Records for locating described items
=======

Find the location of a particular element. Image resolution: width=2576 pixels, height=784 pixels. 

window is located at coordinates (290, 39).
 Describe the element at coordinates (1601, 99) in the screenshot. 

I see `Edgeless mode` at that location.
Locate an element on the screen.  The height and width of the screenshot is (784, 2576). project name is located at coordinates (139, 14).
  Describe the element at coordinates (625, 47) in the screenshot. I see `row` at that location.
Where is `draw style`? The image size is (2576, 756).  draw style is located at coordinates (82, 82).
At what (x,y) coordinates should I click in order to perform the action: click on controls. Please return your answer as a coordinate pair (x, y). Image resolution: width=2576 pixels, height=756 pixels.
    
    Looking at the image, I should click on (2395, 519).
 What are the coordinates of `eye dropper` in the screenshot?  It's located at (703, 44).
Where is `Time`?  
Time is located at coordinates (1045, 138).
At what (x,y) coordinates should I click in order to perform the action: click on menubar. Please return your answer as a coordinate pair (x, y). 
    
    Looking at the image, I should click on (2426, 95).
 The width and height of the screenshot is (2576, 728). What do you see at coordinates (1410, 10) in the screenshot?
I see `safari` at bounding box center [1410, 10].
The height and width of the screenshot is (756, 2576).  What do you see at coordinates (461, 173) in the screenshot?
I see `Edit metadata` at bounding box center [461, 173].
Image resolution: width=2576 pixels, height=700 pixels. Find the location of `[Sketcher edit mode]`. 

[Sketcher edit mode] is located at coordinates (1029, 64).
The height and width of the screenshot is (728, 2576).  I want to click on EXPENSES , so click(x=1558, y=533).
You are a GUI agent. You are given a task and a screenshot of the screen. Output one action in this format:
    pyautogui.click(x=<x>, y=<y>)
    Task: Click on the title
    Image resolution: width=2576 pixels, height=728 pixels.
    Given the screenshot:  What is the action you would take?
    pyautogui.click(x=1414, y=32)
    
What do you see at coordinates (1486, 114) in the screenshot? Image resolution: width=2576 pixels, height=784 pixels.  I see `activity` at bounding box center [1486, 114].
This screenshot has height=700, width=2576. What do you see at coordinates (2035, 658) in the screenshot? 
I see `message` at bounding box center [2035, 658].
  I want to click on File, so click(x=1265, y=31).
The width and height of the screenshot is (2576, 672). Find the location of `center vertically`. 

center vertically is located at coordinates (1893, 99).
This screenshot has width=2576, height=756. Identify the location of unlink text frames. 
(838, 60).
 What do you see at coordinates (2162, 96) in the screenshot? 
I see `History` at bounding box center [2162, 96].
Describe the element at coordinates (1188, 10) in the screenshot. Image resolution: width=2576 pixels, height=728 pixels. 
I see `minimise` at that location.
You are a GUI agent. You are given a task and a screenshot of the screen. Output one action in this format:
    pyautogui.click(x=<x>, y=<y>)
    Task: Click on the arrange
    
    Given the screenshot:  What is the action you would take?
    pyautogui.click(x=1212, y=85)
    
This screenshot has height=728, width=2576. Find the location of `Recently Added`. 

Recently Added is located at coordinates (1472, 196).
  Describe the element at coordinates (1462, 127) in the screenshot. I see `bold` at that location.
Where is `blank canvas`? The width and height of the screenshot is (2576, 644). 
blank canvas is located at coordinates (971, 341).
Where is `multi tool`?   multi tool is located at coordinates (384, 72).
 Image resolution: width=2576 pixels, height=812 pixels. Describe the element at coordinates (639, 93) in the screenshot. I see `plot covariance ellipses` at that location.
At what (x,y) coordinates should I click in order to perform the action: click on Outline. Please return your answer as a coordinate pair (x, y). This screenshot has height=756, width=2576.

=======

**DESCRIPTION OF THE TASK**
Could you write out all of the data above word for word, without changing anything?

**RESULT OF THIS EXERCISE**
Find the location of a particular element. Image resolution: width=2576 pixels, height=784 pixels. 

window is located at coordinates (290, 39).
 Describe the element at coordinates (1601, 99) in the screenshot. 

I see `Edgeless mode` at that location.
Locate an element on the screen.  The height and width of the screenshot is (784, 2576). project name is located at coordinates (139, 14).
  Describe the element at coordinates (625, 47) in the screenshot. I see `row` at that location.
Where is `draw style`? The image size is (2576, 756).  draw style is located at coordinates (82, 82).
At what (x,y) coordinates should I click in order to perform the action: click on controls. Please return your answer as a coordinate pair (x, y). Image resolution: width=2576 pixels, height=756 pixels.
    
    Looking at the image, I should click on (2395, 519).
 What are the coordinates of `eye dropper` in the screenshot?  It's located at (703, 44).
Where is `Time`?  
Time is located at coordinates (1045, 138).
At what (x,y) coordinates should I click in order to perform the action: click on menubar. Please return your answer as a coordinate pair (x, y). 
    
    Looking at the image, I should click on (2426, 95).
 The width and height of the screenshot is (2576, 728). What do you see at coordinates (1410, 10) in the screenshot?
I see `safari` at bounding box center [1410, 10].
The height and width of the screenshot is (756, 2576).  What do you see at coordinates (461, 173) in the screenshot?
I see `Edit metadata` at bounding box center [461, 173].
Image resolution: width=2576 pixels, height=700 pixels. Find the location of `[Sketcher edit mode]`. 

[Sketcher edit mode] is located at coordinates (1029, 64).
The height and width of the screenshot is (728, 2576).  I want to click on EXPENSES , so click(x=1558, y=533).
You are a GUI agent. You are given a task and a screenshot of the screen. Output one action in this format:
    pyautogui.click(x=<x>, y=<y>)
    Task: Click on the title
    Image resolution: width=2576 pixels, height=728 pixels.
    Given the screenshot:  What is the action you would take?
    pyautogui.click(x=1414, y=32)
    
What do you see at coordinates (1486, 114) in the screenshot? Image resolution: width=2576 pixels, height=784 pixels.  I see `activity` at bounding box center [1486, 114].
This screenshot has height=700, width=2576. What do you see at coordinates (2035, 658) in the screenshot? 
I see `message` at bounding box center [2035, 658].
  I want to click on File, so click(x=1265, y=31).
The width and height of the screenshot is (2576, 672). Find the location of `center vertically`. 

center vertically is located at coordinates (1893, 99).
This screenshot has width=2576, height=756. Identify the location of unlink text frames. 
(838, 60).
 What do you see at coordinates (2162, 96) in the screenshot? 
I see `History` at bounding box center [2162, 96].
Describe the element at coordinates (1188, 10) in the screenshot. Image resolution: width=2576 pixels, height=728 pixels. 
I see `minimise` at that location.
You are a GUI agent. You are given a task and a screenshot of the screen. Output one action in this format:
    pyautogui.click(x=<x>, y=<y>)
    Task: Click on the arrange
    
    Given the screenshot:  What is the action you would take?
    pyautogui.click(x=1212, y=85)
    
This screenshot has height=728, width=2576. Find the location of `Recently Added`. 

Recently Added is located at coordinates (1472, 196).
  Describe the element at coordinates (1462, 127) in the screenshot. I see `bold` at that location.
Where is `blank canvas`? The width and height of the screenshot is (2576, 644). 
blank canvas is located at coordinates (971, 341).
Where is `multi tool`?   multi tool is located at coordinates (384, 72).
 Image resolution: width=2576 pixels, height=812 pixels. Describe the element at coordinates (639, 93) in the screenshot. I see `plot covariance ellipses` at that location.
At what (x,y) coordinates should I click in order to perform the action: click on Outline. Please return your answer as a coordinate pair (x, y). This screenshot has height=756, width=2576.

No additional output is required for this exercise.